- 1 Required R packages
- 2 Algorithm
- 3 Data preparation and descriptive statistics
- 4 R functions for hierarchical clustering
- 5 Interpretation of the dendrogram
- 6 Cut the dendrogram into different groups
- 7 Hierarchical clustering and correlation based distance
- 8 What type of distance measures should we choose?
- 9 Comparing two dendrograms
- 10 Infos
There are two standard clustering strategies: partitioning methods (e.g., k-means and pam) and hierarchical clustering.
Hierarchical clustering is an alternative approach to k-means clustering for identifying groups in the dataset. It does not require to pre-specify the number of clusters to be generated. The result is a tree-based representation of the observations which is called a dendrogram. It uses pairwise distance matrix between observations as clustering criteria.
In this article we provide:
- The description of the different types of hierarchical clustering algorithms
- R lab sections with many examples for computing hierarchical clustering, visualizing and comparing dendrogram
- The interpretation of dendrogram
- R codes for cutting the dendrograms into groups
1 Required R packages
The required packages for this chapter are:
- cluster for computing PAM and CLARA
- factoextra which will be used to visualize clusters
- dendextend for comparing two dendrograms
- Install factoextra package as follow:
if(!require(devtools)) install.packages("devtools")
devtools::install_github("kassambara/factoextra")
- Install cluster and dendextend packages as follow:
install.packages("cluster")
install.packages("dendextend")
- Load the packages :
library(cluster)
library(dendextend)
library(factoextra)
2 Algorithm
Hierarchical clustering can be divided into two main types: agglomerative and divisive.
Agglomerative clustering: Its also known as AGNES (Agglomerative Nesting). It works in a bottom-up manner. That is, each object is initially considered as a single-element cluster (leaf). At each step of the algorithm, the two clusters that are the most similar are combined into a new bigger cluster (nodes). This procedure is iterated until all points are member of just one single big cluster (root) (see figure below). The result is a tree which can be plotted as a dendrogram.

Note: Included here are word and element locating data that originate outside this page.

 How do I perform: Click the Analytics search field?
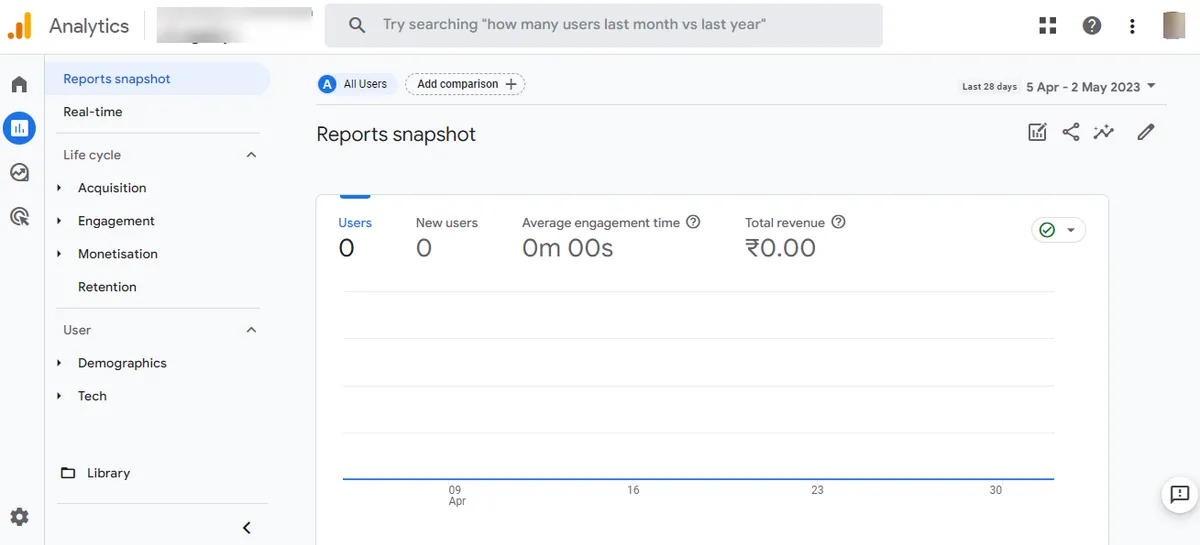[x=603, y=25]
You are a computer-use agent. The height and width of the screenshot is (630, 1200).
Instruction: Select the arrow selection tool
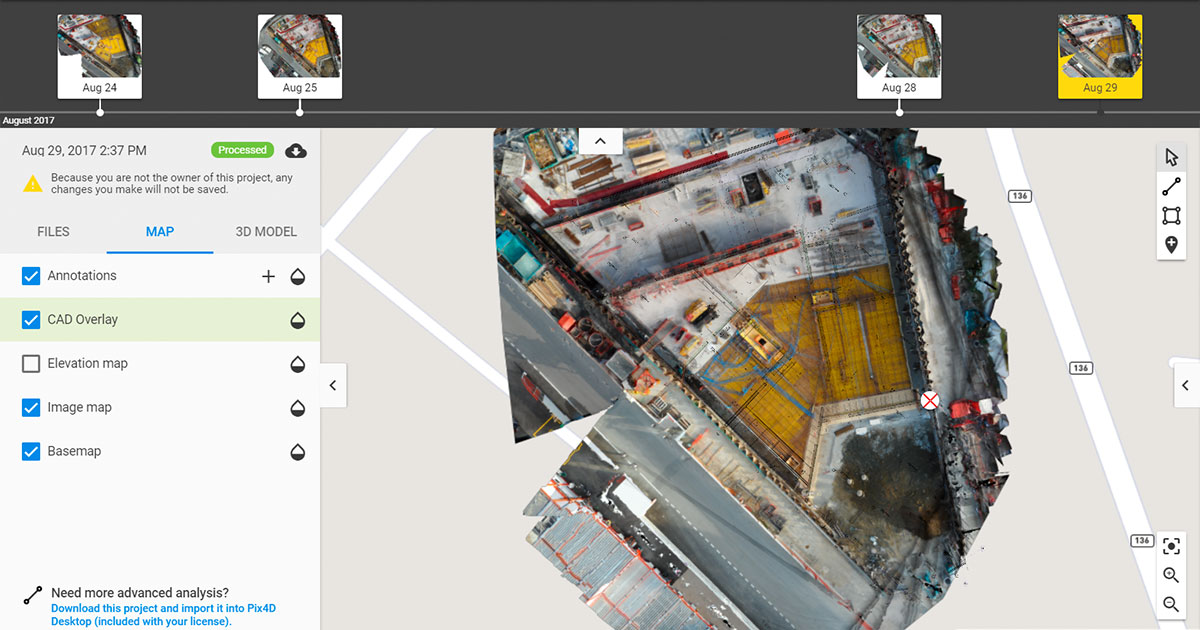click(1171, 156)
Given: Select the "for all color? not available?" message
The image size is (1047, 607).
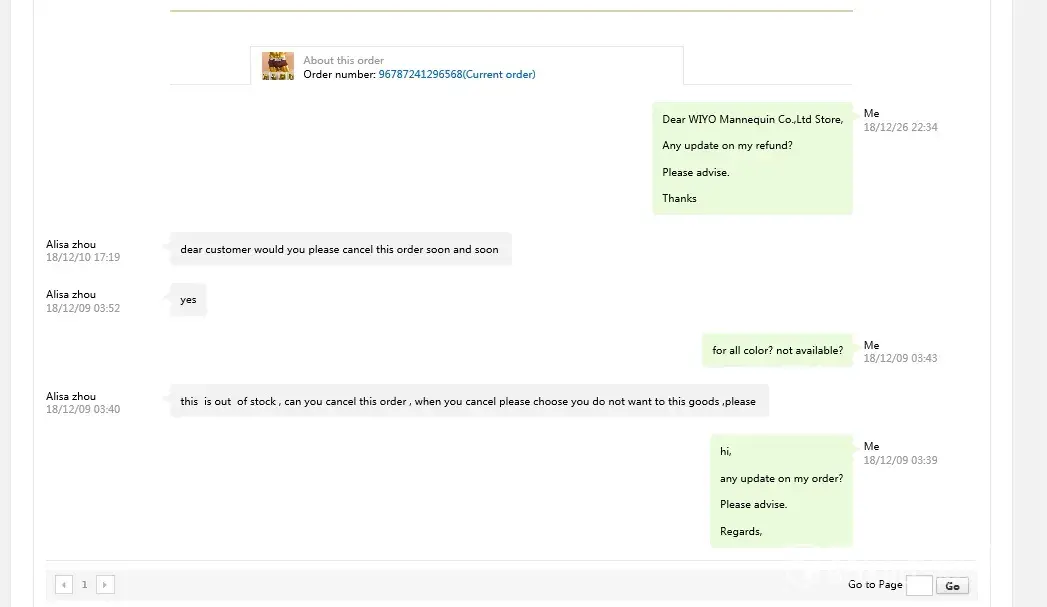Looking at the screenshot, I should click(x=777, y=351).
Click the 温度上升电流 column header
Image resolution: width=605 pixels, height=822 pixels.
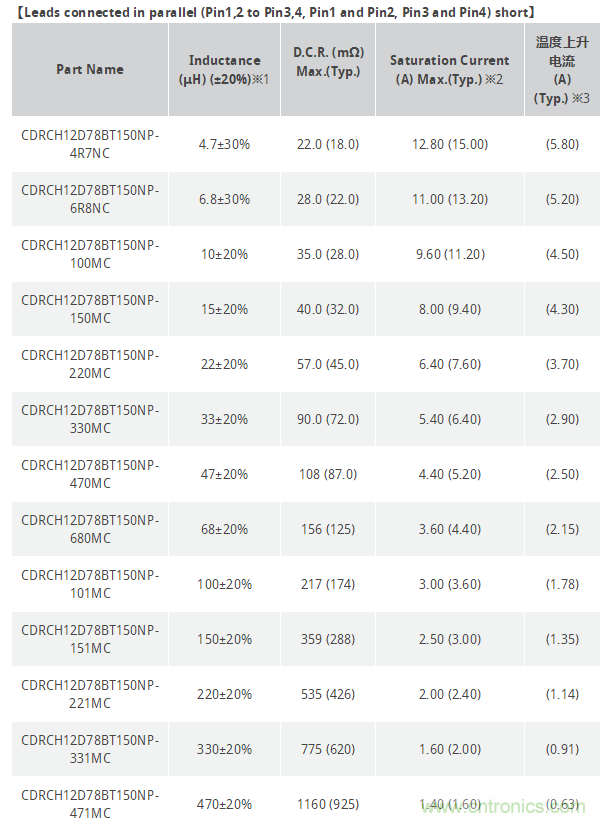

Divisive hierarchical clustering: Its also known as DIANA (Divise Analysis) and it works in a top-down manner. The algorithm is an inverse order of AGNES. It begins with the root, in which all objects are included in a single cluster. At each step of iteration, the most heterogeneous cluster is divided into two. The process is iterated until all objects are in their own cluster (see figure below).
Note that agglomerative clustering is good at identifying small clusters. Divisive hierarchical clustering is good at identifying large clusters.
The merging or the division of clusters is performed according some (dis)similarity measure. In R softwrare, the Euclidean distance is used by default to measure the dissimilarity between each pair of observations.
As we already know, its easy to compute dissimilarity measure between two pairs of observations. Its mentioned above that two clusters that are most similar are fused into a new big cluster.
A natural question is :
How to measure the dissimilarity between two clusters of observations?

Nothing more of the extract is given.